Over the last decade, reconciliation in the aftermath of violence has evolved from being a by-word for impunity, to being conceived of as a vital element in a society’s transition to sustainable peace.  Despite the confidence that reconciliation is crucial to successful transition, there is, on the one hand, little consensus over what reconciliation means and how it is to be reached, and on the other, a growing sense that reconciliation has come to be defined by the liberal peacebuilding paradigm in which it was conceived, and as such offers only limited value to post-conflict/ authoritarian societies. It is clear, then, that there is a need to re-evaluate what reconciliation does, can, has and might mean as scholars continue to search for viable ways for introducing sustainable peace. In order to challenge what it is that is meant by the term ‘reconciliation’ and how this ‘goal’ is reached, the workshop brings together academics from a range of disciplines to explore hidden and forgotten moments of (non)reconciliation from a diverse range of historical and cultural contexts and from a variety of theoretical perspectives. Papers include explorations of reconciliation practices in Ancient Greece, the longue durée of (non)reconciliation in the aftermath of the English and American Civil Wars, the reverberations of the memory of violence with the Bolshevik revolution, the dynamic role of religion in reconciliatory moments, and the role of traditional reconciliation practices in East Africa.


Whilst the workshop is principally for those presenting papers, there are a limited number of spaces left for those interested in attending. Please for more information. 

‘Ricochet’ by Simon Norfolk, 29 Jan 2018

Please join us for a lecture by the award winning landscape photographer, Simon Norfolk, on the politics of remembrance after WW1, based on his forthcoming documentary series Ricochet.

After the Battle of Waterloo in 1815 soldiers’ dead bodies were simply ‘shovelled into a hole and so forgotten.’ Even in the early months of the First World War the only names on casualty lists in newspapers were those of Officers.

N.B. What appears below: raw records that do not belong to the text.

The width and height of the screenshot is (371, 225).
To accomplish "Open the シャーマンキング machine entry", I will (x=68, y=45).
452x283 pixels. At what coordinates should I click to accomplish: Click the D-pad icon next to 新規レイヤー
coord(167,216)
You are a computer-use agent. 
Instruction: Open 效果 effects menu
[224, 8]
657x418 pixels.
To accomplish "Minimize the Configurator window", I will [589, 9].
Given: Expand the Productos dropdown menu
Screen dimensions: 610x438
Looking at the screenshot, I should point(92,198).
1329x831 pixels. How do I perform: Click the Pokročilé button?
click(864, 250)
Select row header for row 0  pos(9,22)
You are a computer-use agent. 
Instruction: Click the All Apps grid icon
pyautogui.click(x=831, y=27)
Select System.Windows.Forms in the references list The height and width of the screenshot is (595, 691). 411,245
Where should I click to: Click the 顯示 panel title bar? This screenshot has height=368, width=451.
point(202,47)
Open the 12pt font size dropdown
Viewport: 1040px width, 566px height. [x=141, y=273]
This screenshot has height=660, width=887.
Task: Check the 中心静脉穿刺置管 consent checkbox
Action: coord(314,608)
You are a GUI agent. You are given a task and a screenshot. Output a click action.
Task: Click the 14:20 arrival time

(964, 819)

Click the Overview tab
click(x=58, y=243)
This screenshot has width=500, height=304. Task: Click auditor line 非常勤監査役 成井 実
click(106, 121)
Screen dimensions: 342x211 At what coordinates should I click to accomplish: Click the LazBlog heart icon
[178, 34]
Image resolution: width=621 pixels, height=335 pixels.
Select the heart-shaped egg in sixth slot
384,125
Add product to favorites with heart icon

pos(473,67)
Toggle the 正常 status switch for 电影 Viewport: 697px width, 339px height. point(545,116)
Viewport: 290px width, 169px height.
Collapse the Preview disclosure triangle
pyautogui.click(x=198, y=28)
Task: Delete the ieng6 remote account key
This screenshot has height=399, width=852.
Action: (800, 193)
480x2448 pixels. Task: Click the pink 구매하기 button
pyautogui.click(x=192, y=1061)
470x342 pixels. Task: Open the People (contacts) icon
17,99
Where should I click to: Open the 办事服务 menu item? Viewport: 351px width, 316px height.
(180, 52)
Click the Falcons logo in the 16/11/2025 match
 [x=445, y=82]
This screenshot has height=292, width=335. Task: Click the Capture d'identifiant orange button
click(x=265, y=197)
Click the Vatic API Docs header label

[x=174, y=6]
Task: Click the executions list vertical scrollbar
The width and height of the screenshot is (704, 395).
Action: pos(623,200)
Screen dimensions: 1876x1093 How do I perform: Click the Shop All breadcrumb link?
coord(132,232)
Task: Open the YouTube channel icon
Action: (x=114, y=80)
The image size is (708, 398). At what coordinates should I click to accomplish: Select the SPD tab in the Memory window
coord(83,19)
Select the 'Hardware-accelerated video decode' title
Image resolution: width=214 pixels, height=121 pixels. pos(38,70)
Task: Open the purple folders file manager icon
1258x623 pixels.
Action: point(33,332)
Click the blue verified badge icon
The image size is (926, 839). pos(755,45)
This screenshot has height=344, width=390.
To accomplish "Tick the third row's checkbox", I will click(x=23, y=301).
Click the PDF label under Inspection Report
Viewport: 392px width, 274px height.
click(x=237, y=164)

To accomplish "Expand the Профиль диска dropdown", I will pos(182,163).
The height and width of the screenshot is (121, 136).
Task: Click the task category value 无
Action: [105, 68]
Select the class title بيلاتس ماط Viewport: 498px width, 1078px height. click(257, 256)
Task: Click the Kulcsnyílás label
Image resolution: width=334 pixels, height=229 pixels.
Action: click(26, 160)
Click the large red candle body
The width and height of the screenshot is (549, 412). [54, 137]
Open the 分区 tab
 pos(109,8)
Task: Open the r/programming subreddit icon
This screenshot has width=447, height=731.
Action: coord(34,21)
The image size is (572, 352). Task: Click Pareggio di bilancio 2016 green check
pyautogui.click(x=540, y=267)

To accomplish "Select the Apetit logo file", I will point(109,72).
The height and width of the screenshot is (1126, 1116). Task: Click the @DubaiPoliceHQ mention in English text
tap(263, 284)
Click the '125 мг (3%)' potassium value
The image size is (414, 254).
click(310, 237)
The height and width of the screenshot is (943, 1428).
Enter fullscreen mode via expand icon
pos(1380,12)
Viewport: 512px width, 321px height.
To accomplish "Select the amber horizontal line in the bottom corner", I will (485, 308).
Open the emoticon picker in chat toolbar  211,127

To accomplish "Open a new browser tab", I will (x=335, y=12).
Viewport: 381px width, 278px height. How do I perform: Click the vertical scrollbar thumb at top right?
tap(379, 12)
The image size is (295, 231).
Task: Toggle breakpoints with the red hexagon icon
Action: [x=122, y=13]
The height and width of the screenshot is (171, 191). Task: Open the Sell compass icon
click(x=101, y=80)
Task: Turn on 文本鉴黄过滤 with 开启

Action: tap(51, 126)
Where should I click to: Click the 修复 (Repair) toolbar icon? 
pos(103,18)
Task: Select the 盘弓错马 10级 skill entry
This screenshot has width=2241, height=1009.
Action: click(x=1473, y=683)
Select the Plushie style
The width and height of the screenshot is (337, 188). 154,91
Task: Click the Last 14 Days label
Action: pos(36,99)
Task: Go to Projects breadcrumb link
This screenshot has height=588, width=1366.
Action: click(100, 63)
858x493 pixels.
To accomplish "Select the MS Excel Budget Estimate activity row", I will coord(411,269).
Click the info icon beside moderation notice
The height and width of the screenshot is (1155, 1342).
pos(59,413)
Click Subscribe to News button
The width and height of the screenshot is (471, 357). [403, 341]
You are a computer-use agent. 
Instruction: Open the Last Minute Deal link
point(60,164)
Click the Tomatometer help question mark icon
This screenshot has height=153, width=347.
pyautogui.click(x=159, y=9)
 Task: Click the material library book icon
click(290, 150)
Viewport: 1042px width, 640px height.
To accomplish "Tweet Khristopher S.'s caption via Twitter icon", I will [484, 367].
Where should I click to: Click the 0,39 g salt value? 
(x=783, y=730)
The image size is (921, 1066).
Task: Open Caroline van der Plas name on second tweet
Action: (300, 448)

But by the war’s end in 1919 we had shifted to building hundreds of military cemeteries where every single soldier, down to the lowest Private, would be eternally remembered, in stone like a pharaoh. Elaborate ceremonies – this thing we call ‘Remembrance’ with a capital R – were manufactured to memorialise their deaths. The sheer number of dead and the brutal, industrialised meaninglessness of their dying called forth the greatest period of British cultural creativity of which you’ve never heard. This lecture (which is based series of documentary programmes) examines how that change came about and offers a hard-hitting polemic against the standard model of Remembrance that was created after the Great War. What’s wrong with pretty war cemeteries and cenotaphs and the Tomb of the Unknown Soldier? Quite a lot, this lecture argues.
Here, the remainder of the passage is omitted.